I choose and I like to look at dance that has relationships. I am looking for people of color, artists that connect contemporary art and social justice. That draws my attention. Without that context, I’m not interested. I’m looking at dance in a very particular lens. A lot of amazing artists need support. I get excited because this is the next generation. My choreography is tailored in a particular way. I don’t watch ballet at this time. Except there is a [Canadian] choreographer Crystal Pite. I love her work. She is ballet-based, but for some reason, the topics and the things she tackles are fascinating to me. There is a piece based on The Green Table, and it was a conversation. The dancers and the dialogue were brilliant. Another project she did having to do with schizophrenia, I saw she has an unbelievable voice. There is a sense of embodiment that is powerful to me.

NAKA Dance Theater - "Dismantling"
NAKA Dance Theater in Dismantling: Tactic X | Credit: Robbie Sweeny

Do you experience fear or find it discouraging to think about the future for arts organizations and their ability to achieve increased diversity?

I worry about it. I feel people are talking about equity and social justice at foundations. Some of them talk about non-anti-Blackness. But I find myself invited by organizations to do work, or by foundations giving money to organizations to do POC programming. I am between these organizations and my doing my work. I think if they really want to support artists of color, you need to give money to them directly and not someone in between. It is problematic. A few foundations are giving to organizations to do POC work, and I care and I see that. But they could just give the money to people who can present their own work, not to dance companies and others to present the work.

What about accessibility and arts education for underserved communities? Is the energy for improvement purposeful, or more talk than action?

There are artists and colleagues of mine who are concerned about that. We are talking about taking small but strong steps. Accessibility is expensive but we are trying to articulate the needs. It’s a long way to go. We are hoping there will be one night in every budget for performances that gives money for accessibility and disability needs: justice language super-captions, sign language translators, interpreters, ticket subsidies, all of those things.

When we spoke in 2019, you mentioned San Francisco has lost its color, its courage, its vibrancy. Do you think that is coming back?

It is happening. By having the traumatic experience of the pandemic, by being isolated and inside, I feel there is energy for the emergence of art and art for change. It would be amazing to be having a renaissance like they had in France when everything was so open and people were concerned with life, art, philosophy, and community.

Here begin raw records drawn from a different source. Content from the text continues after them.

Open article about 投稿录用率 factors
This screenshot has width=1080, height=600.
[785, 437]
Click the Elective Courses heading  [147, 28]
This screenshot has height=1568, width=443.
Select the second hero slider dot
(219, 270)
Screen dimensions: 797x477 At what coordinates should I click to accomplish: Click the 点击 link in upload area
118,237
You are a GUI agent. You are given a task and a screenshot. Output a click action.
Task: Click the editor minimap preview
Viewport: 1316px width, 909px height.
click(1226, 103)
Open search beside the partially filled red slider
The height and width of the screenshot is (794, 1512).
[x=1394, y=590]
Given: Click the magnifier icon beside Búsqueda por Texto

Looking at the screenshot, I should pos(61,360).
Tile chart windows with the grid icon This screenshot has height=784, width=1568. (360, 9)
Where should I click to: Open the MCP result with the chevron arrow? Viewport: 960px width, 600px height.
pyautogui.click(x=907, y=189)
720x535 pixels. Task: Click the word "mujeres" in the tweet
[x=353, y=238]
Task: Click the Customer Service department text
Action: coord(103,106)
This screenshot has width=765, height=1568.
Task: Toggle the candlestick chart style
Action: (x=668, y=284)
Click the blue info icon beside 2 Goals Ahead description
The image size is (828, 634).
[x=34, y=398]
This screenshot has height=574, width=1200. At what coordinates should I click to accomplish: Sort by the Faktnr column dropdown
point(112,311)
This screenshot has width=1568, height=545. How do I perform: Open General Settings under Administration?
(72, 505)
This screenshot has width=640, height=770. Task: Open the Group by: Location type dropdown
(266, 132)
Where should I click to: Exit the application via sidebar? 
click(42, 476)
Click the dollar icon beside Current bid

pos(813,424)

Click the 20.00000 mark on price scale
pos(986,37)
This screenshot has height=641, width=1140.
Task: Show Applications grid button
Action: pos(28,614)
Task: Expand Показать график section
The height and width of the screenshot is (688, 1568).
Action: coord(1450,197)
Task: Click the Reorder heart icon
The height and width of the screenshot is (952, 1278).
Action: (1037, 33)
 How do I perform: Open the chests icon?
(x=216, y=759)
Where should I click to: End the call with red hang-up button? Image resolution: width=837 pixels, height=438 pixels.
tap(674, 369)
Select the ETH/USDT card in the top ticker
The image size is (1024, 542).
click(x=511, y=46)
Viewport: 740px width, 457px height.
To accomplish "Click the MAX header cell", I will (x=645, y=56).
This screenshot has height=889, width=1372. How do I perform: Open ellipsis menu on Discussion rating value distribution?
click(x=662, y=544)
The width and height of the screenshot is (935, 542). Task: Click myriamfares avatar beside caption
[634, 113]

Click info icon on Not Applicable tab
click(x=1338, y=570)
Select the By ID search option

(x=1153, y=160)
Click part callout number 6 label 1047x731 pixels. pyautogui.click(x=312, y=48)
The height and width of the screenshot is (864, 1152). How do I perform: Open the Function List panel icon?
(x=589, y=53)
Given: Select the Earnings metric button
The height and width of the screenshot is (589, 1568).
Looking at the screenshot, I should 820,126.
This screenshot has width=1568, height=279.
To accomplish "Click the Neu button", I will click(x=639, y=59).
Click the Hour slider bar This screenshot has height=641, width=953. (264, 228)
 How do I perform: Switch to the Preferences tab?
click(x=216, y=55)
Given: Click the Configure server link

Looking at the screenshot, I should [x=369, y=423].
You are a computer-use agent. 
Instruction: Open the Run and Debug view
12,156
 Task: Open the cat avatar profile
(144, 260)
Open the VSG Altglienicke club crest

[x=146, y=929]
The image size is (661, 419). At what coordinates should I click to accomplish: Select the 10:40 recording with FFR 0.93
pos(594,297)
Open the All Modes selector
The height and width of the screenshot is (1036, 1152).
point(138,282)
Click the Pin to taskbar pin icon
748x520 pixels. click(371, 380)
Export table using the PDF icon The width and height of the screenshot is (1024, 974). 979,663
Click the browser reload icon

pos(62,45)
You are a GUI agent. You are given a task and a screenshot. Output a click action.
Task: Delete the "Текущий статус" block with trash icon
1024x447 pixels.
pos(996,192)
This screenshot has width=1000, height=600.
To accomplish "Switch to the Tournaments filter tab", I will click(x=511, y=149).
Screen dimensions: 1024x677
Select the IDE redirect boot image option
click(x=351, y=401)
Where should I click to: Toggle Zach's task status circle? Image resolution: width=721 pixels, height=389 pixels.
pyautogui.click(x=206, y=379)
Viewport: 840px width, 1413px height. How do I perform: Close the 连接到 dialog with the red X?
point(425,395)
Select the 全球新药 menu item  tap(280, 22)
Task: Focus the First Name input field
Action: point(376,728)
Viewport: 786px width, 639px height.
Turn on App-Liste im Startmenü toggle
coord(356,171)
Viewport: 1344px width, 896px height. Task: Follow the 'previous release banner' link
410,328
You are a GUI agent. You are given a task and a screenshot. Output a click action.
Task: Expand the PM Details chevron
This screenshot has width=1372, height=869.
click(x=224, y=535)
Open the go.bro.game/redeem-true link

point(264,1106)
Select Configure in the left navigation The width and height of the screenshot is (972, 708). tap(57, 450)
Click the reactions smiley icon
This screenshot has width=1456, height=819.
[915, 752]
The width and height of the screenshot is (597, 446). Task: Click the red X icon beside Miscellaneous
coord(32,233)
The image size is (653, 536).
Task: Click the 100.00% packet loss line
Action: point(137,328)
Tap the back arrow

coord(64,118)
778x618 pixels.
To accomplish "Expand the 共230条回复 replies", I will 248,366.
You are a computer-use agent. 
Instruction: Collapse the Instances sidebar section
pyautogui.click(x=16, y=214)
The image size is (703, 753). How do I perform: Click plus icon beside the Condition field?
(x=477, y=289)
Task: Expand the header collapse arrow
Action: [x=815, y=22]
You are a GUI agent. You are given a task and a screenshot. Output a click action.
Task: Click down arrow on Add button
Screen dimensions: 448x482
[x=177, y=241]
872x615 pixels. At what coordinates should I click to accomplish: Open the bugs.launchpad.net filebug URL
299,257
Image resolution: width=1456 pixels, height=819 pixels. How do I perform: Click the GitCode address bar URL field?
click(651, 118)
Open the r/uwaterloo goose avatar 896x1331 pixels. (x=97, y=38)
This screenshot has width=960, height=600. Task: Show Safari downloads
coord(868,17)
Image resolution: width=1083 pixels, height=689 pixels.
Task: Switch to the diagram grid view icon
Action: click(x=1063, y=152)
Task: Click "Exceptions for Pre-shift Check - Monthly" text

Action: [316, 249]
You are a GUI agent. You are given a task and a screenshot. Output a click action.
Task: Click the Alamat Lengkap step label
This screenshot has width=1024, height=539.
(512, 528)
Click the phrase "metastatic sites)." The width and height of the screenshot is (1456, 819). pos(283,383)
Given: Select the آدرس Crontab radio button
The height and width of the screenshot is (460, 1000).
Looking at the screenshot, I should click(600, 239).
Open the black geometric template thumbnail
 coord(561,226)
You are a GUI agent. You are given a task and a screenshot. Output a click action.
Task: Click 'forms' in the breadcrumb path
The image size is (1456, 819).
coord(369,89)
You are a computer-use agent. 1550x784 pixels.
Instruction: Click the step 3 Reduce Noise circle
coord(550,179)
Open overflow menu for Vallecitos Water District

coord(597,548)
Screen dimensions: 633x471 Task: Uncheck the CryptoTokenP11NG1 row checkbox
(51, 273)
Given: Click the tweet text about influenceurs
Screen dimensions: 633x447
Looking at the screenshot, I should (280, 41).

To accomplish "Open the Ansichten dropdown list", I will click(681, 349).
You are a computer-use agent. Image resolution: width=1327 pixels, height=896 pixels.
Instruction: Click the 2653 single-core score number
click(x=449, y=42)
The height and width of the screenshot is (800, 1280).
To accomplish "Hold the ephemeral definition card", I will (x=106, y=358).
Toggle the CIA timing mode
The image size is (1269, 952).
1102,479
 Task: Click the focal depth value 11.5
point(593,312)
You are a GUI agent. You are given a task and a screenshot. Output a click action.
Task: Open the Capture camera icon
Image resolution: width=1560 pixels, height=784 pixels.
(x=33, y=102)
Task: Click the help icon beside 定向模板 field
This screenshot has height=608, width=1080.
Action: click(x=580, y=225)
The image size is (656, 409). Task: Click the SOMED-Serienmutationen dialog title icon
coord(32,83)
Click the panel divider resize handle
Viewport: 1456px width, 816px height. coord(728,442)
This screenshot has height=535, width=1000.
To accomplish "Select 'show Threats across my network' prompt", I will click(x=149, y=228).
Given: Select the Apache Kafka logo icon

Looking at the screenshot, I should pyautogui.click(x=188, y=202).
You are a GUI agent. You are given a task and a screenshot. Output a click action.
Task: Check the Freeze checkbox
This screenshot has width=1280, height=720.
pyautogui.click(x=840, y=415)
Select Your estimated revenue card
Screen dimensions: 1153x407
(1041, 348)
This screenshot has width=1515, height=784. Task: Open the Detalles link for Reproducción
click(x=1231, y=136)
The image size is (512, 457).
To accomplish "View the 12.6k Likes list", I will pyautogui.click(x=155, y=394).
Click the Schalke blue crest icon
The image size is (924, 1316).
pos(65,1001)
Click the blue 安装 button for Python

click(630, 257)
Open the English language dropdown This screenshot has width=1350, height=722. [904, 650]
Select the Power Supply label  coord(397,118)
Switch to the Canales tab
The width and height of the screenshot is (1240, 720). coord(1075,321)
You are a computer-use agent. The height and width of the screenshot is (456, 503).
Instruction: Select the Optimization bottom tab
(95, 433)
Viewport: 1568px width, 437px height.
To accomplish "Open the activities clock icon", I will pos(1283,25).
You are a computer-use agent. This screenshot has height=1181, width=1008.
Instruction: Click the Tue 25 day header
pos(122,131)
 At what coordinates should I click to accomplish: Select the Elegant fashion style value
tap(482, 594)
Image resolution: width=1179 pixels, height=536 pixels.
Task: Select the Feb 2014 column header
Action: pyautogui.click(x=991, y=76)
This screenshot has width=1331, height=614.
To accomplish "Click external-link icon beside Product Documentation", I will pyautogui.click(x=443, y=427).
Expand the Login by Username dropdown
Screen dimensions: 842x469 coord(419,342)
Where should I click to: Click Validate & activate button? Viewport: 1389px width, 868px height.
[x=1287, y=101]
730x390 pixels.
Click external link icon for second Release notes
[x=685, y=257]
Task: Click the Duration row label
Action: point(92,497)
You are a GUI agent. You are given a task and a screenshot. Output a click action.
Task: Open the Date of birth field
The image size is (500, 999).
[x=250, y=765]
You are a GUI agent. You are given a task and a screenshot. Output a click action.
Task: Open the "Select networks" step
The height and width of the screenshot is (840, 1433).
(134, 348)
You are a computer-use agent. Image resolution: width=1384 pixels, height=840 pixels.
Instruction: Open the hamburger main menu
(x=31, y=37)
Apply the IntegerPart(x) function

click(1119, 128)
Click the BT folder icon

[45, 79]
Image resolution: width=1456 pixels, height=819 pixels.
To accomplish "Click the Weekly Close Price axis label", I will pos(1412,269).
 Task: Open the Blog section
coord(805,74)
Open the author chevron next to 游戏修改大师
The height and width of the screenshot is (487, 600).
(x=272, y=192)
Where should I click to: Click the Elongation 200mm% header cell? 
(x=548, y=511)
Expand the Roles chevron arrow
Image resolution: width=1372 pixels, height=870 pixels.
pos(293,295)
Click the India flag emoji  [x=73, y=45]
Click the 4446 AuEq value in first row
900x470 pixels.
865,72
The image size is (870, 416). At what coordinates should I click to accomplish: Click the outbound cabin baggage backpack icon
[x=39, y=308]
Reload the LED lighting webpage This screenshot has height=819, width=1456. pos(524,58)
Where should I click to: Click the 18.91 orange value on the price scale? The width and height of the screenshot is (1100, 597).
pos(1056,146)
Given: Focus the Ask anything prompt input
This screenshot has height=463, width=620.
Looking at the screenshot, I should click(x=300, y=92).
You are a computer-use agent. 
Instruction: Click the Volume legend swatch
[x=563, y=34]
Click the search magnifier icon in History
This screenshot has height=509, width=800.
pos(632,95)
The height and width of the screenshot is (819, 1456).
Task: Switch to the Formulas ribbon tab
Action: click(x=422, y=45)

What steps would you like to see large arts organizations and art foundations take to improve the lives of artists but also contribute to the well-being of society, support social justice, preserve cultures and languages threatened with extinction, and other global topics?

[Language preservation] is one of the most amazing things to do right now. We are doing a project with MUA and a Mam community from Guatemala — the Mam community that is the largest outside of Guatemala lives in Oakland. They speak the language, and they bring their cultural clothes and artifacts when they travel, which are important to their identity. Working with them, because they are keeping their language that has existed for centuries from extinction, is vital.

Language is a way of keeping connection. What connects us deeply in terms of our ancestral roots? When we work with these amazing Mam women, I have a sense of hope. We’re talking with them about racism, and they don’t understand the concept. But they understand discrimination. They are being mocked or being put down, and they keep doing what they are doing. For me, this is the sense of resistance. I feel supporting them magnifies how powerful it is to speak in the native language as did their ancestors. I will definitely find hope and seek to support them and other women in the community to continue their dignity. Organizations and foundations can join us in all these things.